A sequence of mythology, mermaids and miniature mannequins — Dior’s autumn/winter 2020 haute couture collection is captured in a short surrealist film, entitled Le Mythe Dior, by Italian filmmaker Matteo Garrone.
Reflecting the fantasy and enchantment pinned to the couture craft, the scene for Dior’s latest couture presentation was not a runway, or an elaborately staged show, but the serene Garden of Ninfa in Italy. In the magical setting, a mermaid weaved through aquatic plant-filled waters, a Grecian-style statue came to life and Nymphs played blissfully beside the river until heads were turned by a trunk of miniature couture treasures that had been carried through the forest in a dollhouse.

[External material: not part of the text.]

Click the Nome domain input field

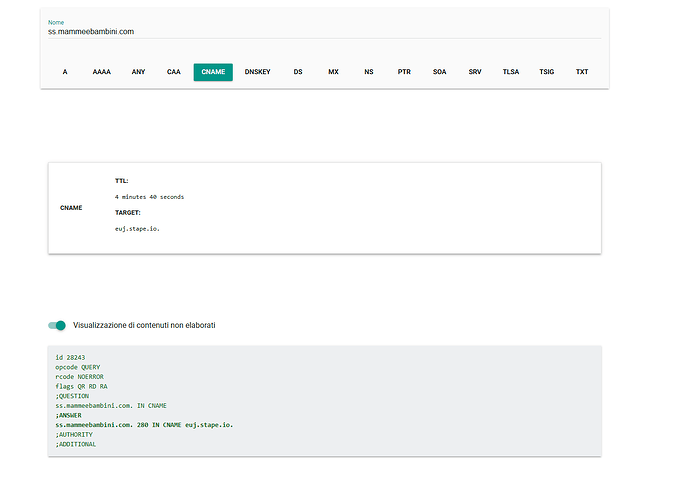coord(323,31)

Symbolic of Dior’s 30 Avenue Montaigne address, the magical dollhouse contained minute mannequins adorned in perfectly-crafted creations; including a series of frothy dresses in luminous hues — golden tones, metallic tints and shimmering grey-blues — inspired by surrealist artists Lee Miller, Dora Maar, Leonora Carrington and Jacqueline Lamba.
Echoing the Théâtre de la Mode, a roving exhibition of dolls dressed by French couturiers that travelled between Europe and America after World War II, the narrative of women choosing couture from dolls is more functional than it first appears. In world affected by Covid-19, the concept will be brought to life when a traveling trunk of 37 couture looks will be sent to Dior’s clients to browse though, while life-size toiles, fabric and embroidery swatches will be showcased via Zoom.
In the fashion film’s narrative, these tiny designs offer a keyhole into the Dior ateliers with meticulously crafted looks produced entirely by hand. The teeny-tiny couture silhouettes reel in the mythical creatures, who become captivated by the pieces that they are later measured for. After the journey through the woods, the seamstresses work on life-size iterations; perfecting plissé skirts, tiers of midnight black tulle and soft lilac feathers which adorn the fantastical creations.
“Surrealist images manage to make visible what is in itself invisible. I’m interested in mystery and magic, which are also a way of exorcising uncertainty about the future,” says Maria Grazia Chiuri, creative director of Dior. In a time of crisis, this surreal stroll into a Narnia-like landscape carves out a cinematic path for fashion and enables the world to get lost in its escapism — but woven into the fantasy is a message to keep couture a reality.